Data on locating visible targets
[start]

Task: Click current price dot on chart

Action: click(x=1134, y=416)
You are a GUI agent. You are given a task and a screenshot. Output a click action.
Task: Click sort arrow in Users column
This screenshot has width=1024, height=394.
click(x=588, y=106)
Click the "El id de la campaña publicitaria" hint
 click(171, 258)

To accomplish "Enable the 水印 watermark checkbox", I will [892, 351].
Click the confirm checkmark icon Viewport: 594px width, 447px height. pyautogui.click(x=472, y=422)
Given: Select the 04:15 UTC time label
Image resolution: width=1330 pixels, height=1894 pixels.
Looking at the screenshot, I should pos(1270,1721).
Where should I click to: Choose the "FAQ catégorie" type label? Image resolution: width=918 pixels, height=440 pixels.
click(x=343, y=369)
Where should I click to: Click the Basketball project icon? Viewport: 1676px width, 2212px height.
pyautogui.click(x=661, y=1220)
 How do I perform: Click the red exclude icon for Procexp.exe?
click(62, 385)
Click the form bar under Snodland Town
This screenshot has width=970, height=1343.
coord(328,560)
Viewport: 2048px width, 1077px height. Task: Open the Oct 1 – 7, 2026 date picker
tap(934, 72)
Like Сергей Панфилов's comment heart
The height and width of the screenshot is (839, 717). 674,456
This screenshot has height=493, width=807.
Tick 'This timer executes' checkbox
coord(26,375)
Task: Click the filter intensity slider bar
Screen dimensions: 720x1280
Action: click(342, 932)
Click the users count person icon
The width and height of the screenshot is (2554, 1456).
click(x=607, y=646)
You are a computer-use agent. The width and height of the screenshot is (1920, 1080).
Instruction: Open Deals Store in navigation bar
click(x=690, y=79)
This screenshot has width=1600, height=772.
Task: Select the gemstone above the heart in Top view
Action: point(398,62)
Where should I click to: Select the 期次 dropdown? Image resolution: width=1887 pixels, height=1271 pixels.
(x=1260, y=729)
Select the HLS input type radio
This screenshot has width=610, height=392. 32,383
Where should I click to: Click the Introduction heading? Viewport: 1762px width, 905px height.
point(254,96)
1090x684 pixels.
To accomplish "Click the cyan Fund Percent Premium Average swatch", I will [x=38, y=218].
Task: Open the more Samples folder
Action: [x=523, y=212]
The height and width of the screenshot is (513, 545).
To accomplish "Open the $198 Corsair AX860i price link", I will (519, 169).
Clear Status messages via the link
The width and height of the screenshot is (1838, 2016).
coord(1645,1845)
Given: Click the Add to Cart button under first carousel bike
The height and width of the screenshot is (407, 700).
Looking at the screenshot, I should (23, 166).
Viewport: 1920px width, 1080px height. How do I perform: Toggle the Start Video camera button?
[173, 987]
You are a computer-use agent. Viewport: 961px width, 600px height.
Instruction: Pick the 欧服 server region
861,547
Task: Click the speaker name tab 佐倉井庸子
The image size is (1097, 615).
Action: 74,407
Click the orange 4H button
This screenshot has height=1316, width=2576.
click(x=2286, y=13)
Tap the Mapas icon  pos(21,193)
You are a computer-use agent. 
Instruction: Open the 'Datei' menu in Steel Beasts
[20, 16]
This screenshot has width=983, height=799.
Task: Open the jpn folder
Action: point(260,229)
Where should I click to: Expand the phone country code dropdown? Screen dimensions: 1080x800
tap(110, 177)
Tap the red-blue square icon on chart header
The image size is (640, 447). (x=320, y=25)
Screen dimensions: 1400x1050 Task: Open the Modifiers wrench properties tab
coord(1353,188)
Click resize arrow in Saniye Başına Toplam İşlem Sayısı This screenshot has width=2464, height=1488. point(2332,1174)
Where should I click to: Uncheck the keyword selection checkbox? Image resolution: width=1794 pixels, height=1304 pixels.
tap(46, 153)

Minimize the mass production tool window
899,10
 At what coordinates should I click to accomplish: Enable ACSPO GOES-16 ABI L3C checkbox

[end]

Description of the task = Copy out every one of the lines above, word for word and without changes.

Complete response =
Task: Click current price dot on chart

Action: click(x=1134, y=416)
You are a GUI agent. You are given a task and a screenshot. Output a click action.
Task: Click sort arrow in Users column
This screenshot has width=1024, height=394.
click(x=588, y=106)
Click the "El id de la campaña publicitaria" hint
 click(171, 258)

To accomplish "Enable the 水印 watermark checkbox", I will [892, 351].
Click the confirm checkmark icon Viewport: 594px width, 447px height. pyautogui.click(x=472, y=422)
Given: Select the 04:15 UTC time label
Image resolution: width=1330 pixels, height=1894 pixels.
Looking at the screenshot, I should pos(1270,1721).
Where should I click to: Choose the "FAQ catégorie" type label? Image resolution: width=918 pixels, height=440 pixels.
click(x=343, y=369)
Where should I click to: Click the Basketball project icon? Viewport: 1676px width, 2212px height.
pyautogui.click(x=661, y=1220)
 How do I perform: Click the red exclude icon for Procexp.exe?
click(62, 385)
Click the form bar under Snodland Town
This screenshot has width=970, height=1343.
coord(328,560)
Viewport: 2048px width, 1077px height. Task: Open the Oct 1 – 7, 2026 date picker
tap(934, 72)
Like Сергей Панфилов's comment heart
The height and width of the screenshot is (839, 717). 674,456
This screenshot has height=493, width=807.
Tick 'This timer executes' checkbox
coord(26,375)
Task: Click the filter intensity slider bar
Screen dimensions: 720x1280
Action: click(342, 932)
Click the users count person icon
The width and height of the screenshot is (2554, 1456).
click(x=607, y=646)
You are a computer-use agent. The width and height of the screenshot is (1920, 1080).
Instruction: Open Deals Store in navigation bar
click(x=690, y=79)
This screenshot has width=1600, height=772.
Task: Select the gemstone above the heart in Top view
Action: point(398,62)
Where should I click to: Select the 期次 dropdown? Image resolution: width=1887 pixels, height=1271 pixels.
(x=1260, y=729)
Select the HLS input type radio
This screenshot has width=610, height=392. 32,383
Where should I click to: Click the Introduction heading? Viewport: 1762px width, 905px height.
point(254,96)
1090x684 pixels.
To accomplish "Click the cyan Fund Percent Premium Average swatch", I will [x=38, y=218].
Task: Open the more Samples folder
Action: [x=523, y=212]
The height and width of the screenshot is (513, 545).
To accomplish "Open the $198 Corsair AX860i price link", I will (519, 169).
Clear Status messages via the link
The width and height of the screenshot is (1838, 2016).
coord(1645,1845)
Given: Click the Add to Cart button under first carousel bike
The height and width of the screenshot is (407, 700).
Looking at the screenshot, I should (23, 166).
Viewport: 1920px width, 1080px height. How do I perform: Toggle the Start Video camera button?
[173, 987]
You are a computer-use agent. Viewport: 961px width, 600px height.
Instruction: Pick the 欧服 server region
861,547
Task: Click the speaker name tab 佐倉井庸子
The image size is (1097, 615).
Action: 74,407
Click the orange 4H button
This screenshot has height=1316, width=2576.
click(x=2286, y=13)
Tap the Mapas icon  pos(21,193)
You are a computer-use agent. 
Instruction: Open the 'Datei' menu in Steel Beasts
[20, 16]
This screenshot has width=983, height=799.
Task: Open the jpn folder
Action: point(260,229)
Where should I click to: Expand the phone country code dropdown? Screen dimensions: 1080x800
tap(110, 177)
Tap the red-blue square icon on chart header
The image size is (640, 447). (x=320, y=25)
Screen dimensions: 1400x1050 Task: Open the Modifiers wrench properties tab
coord(1353,188)
Click resize arrow in Saniye Başına Toplam İşlem Sayısı This screenshot has width=2464, height=1488. point(2332,1174)
Where should I click to: Uncheck the keyword selection checkbox? Image resolution: width=1794 pixels, height=1304 pixels.
tap(46, 153)

Minimize the mass production tool window
899,10
 At what coordinates should I click to accomplish: Enable ACSPO GOES-16 ABI L3C checkbox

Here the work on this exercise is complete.